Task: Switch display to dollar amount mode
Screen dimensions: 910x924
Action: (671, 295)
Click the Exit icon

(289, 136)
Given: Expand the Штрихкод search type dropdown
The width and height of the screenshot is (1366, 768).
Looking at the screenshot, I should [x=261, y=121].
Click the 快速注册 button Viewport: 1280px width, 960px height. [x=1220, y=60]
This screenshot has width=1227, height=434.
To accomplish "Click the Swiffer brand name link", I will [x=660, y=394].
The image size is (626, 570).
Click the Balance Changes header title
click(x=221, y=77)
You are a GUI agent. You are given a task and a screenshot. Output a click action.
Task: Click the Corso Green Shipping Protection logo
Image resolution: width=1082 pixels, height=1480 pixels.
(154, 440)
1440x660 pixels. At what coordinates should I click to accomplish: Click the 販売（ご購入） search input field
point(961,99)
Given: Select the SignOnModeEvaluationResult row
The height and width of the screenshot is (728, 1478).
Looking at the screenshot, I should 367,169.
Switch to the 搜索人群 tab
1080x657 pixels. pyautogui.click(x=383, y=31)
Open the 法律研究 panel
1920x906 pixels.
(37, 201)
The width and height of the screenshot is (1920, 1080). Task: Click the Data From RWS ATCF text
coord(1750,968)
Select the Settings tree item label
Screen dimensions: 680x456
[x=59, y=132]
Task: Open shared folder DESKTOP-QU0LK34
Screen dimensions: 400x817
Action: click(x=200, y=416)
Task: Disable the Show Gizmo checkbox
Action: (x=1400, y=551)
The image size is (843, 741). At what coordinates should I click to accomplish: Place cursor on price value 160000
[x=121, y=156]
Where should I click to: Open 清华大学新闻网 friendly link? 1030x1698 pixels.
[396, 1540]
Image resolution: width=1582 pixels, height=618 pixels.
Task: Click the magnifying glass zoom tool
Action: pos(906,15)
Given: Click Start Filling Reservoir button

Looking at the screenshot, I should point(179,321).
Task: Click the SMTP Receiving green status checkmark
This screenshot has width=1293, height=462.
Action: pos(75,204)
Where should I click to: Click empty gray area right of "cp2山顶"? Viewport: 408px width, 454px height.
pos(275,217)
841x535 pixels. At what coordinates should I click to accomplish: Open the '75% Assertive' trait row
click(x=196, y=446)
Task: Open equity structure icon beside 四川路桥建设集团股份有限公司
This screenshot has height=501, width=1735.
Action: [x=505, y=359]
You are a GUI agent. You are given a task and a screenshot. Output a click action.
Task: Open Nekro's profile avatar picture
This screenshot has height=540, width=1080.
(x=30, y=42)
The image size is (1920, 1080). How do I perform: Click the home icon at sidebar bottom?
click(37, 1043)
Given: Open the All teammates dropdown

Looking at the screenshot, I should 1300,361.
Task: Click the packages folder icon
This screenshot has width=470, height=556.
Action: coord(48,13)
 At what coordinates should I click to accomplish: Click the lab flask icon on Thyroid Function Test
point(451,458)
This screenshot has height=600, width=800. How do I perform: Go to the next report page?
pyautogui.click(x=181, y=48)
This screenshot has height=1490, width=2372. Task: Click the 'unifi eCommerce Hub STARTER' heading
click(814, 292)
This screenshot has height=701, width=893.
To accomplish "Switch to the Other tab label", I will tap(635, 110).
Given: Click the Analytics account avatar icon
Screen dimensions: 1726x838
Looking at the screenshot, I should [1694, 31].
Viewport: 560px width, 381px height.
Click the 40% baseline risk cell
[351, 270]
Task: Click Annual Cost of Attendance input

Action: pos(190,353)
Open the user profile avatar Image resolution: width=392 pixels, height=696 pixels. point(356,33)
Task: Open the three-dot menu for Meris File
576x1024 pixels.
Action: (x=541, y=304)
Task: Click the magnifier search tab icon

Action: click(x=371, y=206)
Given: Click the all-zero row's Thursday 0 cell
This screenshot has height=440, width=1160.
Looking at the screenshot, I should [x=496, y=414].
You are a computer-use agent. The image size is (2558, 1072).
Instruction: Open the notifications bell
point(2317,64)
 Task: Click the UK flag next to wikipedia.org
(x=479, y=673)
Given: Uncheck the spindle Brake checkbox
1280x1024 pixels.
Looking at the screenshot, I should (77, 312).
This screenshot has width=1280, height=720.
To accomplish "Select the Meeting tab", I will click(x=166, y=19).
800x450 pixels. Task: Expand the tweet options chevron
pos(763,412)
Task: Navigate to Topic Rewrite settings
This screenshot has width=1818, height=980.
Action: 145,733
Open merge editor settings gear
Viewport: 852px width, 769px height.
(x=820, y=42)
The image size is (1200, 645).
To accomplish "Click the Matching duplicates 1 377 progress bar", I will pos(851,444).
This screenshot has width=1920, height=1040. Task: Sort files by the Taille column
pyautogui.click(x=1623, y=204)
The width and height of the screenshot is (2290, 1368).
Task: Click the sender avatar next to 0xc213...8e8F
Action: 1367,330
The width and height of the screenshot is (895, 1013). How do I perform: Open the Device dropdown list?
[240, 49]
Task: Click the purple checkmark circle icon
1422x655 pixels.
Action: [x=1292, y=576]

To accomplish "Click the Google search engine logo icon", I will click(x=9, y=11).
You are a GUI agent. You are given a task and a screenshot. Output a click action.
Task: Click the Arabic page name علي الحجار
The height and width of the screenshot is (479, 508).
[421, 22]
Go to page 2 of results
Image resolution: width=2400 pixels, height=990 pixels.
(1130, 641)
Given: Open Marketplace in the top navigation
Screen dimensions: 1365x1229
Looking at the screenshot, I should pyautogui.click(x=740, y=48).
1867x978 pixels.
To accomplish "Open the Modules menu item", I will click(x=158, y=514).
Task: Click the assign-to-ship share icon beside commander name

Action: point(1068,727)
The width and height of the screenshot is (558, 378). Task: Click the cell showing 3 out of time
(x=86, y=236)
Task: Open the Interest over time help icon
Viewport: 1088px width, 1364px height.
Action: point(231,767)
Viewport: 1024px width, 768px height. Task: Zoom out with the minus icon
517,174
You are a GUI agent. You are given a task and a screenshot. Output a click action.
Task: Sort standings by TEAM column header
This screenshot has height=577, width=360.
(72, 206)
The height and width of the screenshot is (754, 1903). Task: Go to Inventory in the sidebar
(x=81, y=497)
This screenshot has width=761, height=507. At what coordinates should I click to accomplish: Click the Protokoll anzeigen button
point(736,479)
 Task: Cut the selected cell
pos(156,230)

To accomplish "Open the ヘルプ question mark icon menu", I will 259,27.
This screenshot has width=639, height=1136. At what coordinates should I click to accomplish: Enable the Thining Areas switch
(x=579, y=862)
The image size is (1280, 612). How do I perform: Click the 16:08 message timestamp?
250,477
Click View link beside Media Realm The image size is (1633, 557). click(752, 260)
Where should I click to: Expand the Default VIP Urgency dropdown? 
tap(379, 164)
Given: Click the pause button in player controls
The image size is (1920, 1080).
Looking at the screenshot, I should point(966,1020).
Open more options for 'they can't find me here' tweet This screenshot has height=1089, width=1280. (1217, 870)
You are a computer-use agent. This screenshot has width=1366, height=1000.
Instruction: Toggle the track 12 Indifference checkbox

AIM OF THE EXERCISE
Copy every one of the records above, line for line and without any alteration.

OUTPUT
Task: Switch display to dollar amount mode
Screen dimensions: 910x924
Action: (671, 295)
Click the Exit icon

(289, 136)
Given: Expand the Штрихкод search type dropdown
The width and height of the screenshot is (1366, 768).
Looking at the screenshot, I should [x=261, y=121].
Click the 快速注册 button Viewport: 1280px width, 960px height. [x=1220, y=60]
This screenshot has width=1227, height=434.
To accomplish "Click the Swiffer brand name link", I will [x=660, y=394].
The image size is (626, 570).
Click the Balance Changes header title
click(x=221, y=77)
You are a GUI agent. You are given a task and a screenshot. Output a click action.
Task: Click the Corso Green Shipping Protection logo
Image resolution: width=1082 pixels, height=1480 pixels.
(154, 440)
1440x660 pixels. At what coordinates should I click to accomplish: Click the 販売（ご購入） search input field
point(961,99)
Given: Select the SignOnModeEvaluationResult row
The height and width of the screenshot is (728, 1478).
Looking at the screenshot, I should 367,169.
Switch to the 搜索人群 tab
1080x657 pixels. pyautogui.click(x=383, y=31)
Open the 法律研究 panel
1920x906 pixels.
(37, 201)
The width and height of the screenshot is (1920, 1080). Task: Click the Data From RWS ATCF text
coord(1750,968)
Select the Settings tree item label
Screen dimensions: 680x456
[x=59, y=132]
Task: Open shared folder DESKTOP-QU0LK34
Screen dimensions: 400x817
Action: click(x=200, y=416)
Task: Disable the Show Gizmo checkbox
Action: (x=1400, y=551)
The image size is (843, 741). At what coordinates should I click to accomplish: Place cursor on price value 160000
[x=121, y=156]
Where should I click to: Open 清华大学新闻网 friendly link? 1030x1698 pixels.
[396, 1540]
Image resolution: width=1582 pixels, height=618 pixels.
Task: Click the magnifying glass zoom tool
Action: pos(906,15)
Given: Click Start Filling Reservoir button

Looking at the screenshot, I should point(179,321).
Task: Click the SMTP Receiving green status checkmark
This screenshot has width=1293, height=462.
Action: pos(75,204)
Where should I click to: Click empty gray area right of "cp2山顶"? Viewport: 408px width, 454px height.
pos(275,217)
841x535 pixels. At what coordinates should I click to accomplish: Open the '75% Assertive' trait row
click(x=196, y=446)
Task: Open equity structure icon beside 四川路桥建设集团股份有限公司
This screenshot has height=501, width=1735.
Action: [x=505, y=359]
You are a GUI agent. You are given a task and a screenshot. Output a click action.
Task: Open Nekro's profile avatar picture
This screenshot has height=540, width=1080.
(x=30, y=42)
The image size is (1920, 1080). How do I perform: Click the home icon at sidebar bottom?
click(37, 1043)
Given: Open the All teammates dropdown

Looking at the screenshot, I should 1300,361.
Task: Click the packages folder icon
This screenshot has width=470, height=556.
Action: coord(48,13)
 At what coordinates should I click to accomplish: Click the lab flask icon on Thyroid Function Test
point(451,458)
This screenshot has height=600, width=800. How do I perform: Go to the next report page?
pyautogui.click(x=181, y=48)
This screenshot has height=1490, width=2372. Task: Click the 'unifi eCommerce Hub STARTER' heading
click(814, 292)
This screenshot has height=701, width=893.
To accomplish "Switch to the Other tab label", I will tap(635, 110).
Given: Click the Analytics account avatar icon
Screen dimensions: 1726x838
Looking at the screenshot, I should [1694, 31].
Viewport: 560px width, 381px height.
Click the 40% baseline risk cell
[351, 270]
Task: Click Annual Cost of Attendance input

Action: pos(190,353)
Open the user profile avatar Image resolution: width=392 pixels, height=696 pixels. point(356,33)
Task: Open the three-dot menu for Meris File
576x1024 pixels.
Action: (x=541, y=304)
Task: Click the magnifier search tab icon

Action: click(x=371, y=206)
Given: Click the all-zero row's Thursday 0 cell
This screenshot has height=440, width=1160.
Looking at the screenshot, I should [x=496, y=414].
You are a computer-use agent. The image size is (2558, 1072).
Instruction: Open the notifications bell
point(2317,64)
 Task: Click the UK flag next to wikipedia.org
(x=479, y=673)
Given: Uncheck the spindle Brake checkbox
1280x1024 pixels.
Looking at the screenshot, I should (77, 312).
This screenshot has width=1280, height=720.
To accomplish "Select the Meeting tab", I will click(x=166, y=19).
800x450 pixels. Task: Expand the tweet options chevron
pos(763,412)
Task: Navigate to Topic Rewrite settings
This screenshot has width=1818, height=980.
Action: 145,733
Open merge editor settings gear
Viewport: 852px width, 769px height.
(x=820, y=42)
The image size is (1200, 645).
To accomplish "Click the Matching duplicates 1 377 progress bar", I will pos(851,444).
This screenshot has width=1920, height=1040. Task: Sort files by the Taille column
pyautogui.click(x=1623, y=204)
The width and height of the screenshot is (2290, 1368).
Task: Click the sender avatar next to 0xc213...8e8F
Action: 1367,330
The width and height of the screenshot is (895, 1013). How do I perform: Open the Device dropdown list?
[240, 49]
Task: Click the purple checkmark circle icon
1422x655 pixels.
Action: [x=1292, y=576]

To accomplish "Click the Google search engine logo icon", I will click(x=9, y=11).
You are a GUI agent. You are given a task and a screenshot. Output a click action.
Task: Click the Arabic page name علي الحجار
The height and width of the screenshot is (479, 508).
[421, 22]
Go to page 2 of results
Image resolution: width=2400 pixels, height=990 pixels.
(1130, 641)
Given: Open Marketplace in the top navigation
Screen dimensions: 1365x1229
Looking at the screenshot, I should pyautogui.click(x=740, y=48).
1867x978 pixels.
To accomplish "Open the Modules menu item", I will click(x=158, y=514).
Task: Click the assign-to-ship share icon beside commander name

Action: point(1068,727)
The width and height of the screenshot is (558, 378). Task: Click the cell showing 3 out of time
(x=86, y=236)
Task: Open the Interest over time help icon
Viewport: 1088px width, 1364px height.
Action: point(231,767)
Viewport: 1024px width, 768px height. Task: Zoom out with the minus icon
517,174
You are a GUI agent. You are given a task and a screenshot. Output a click action.
Task: Sort standings by TEAM column header
This screenshot has height=577, width=360.
(72, 206)
The height and width of the screenshot is (754, 1903). Task: Go to Inventory in the sidebar
(x=81, y=497)
This screenshot has width=761, height=507. At what coordinates should I click to accomplish: Click the Protokoll anzeigen button
point(736,479)
 Task: Cut the selected cell
pos(156,230)

To accomplish "Open the ヘルプ question mark icon menu", I will 259,27.
This screenshot has width=639, height=1136. At what coordinates should I click to accomplish: Enable the Thining Areas switch
(x=579, y=862)
The image size is (1280, 612). How do I perform: Click the 16:08 message timestamp?
250,477
Click View link beside Media Realm The image size is (1633, 557). click(752, 260)
Where should I click to: Expand the Default VIP Urgency dropdown? 
tap(379, 164)
Given: Click the pause button in player controls
The image size is (1920, 1080).
Looking at the screenshot, I should point(966,1020).
Open more options for 'they can't find me here' tweet This screenshot has height=1089, width=1280. (1217, 870)
You are a computer-use agent. This screenshot has width=1366, height=1000.
Instruction: Toggle the track 12 Indifference checkbox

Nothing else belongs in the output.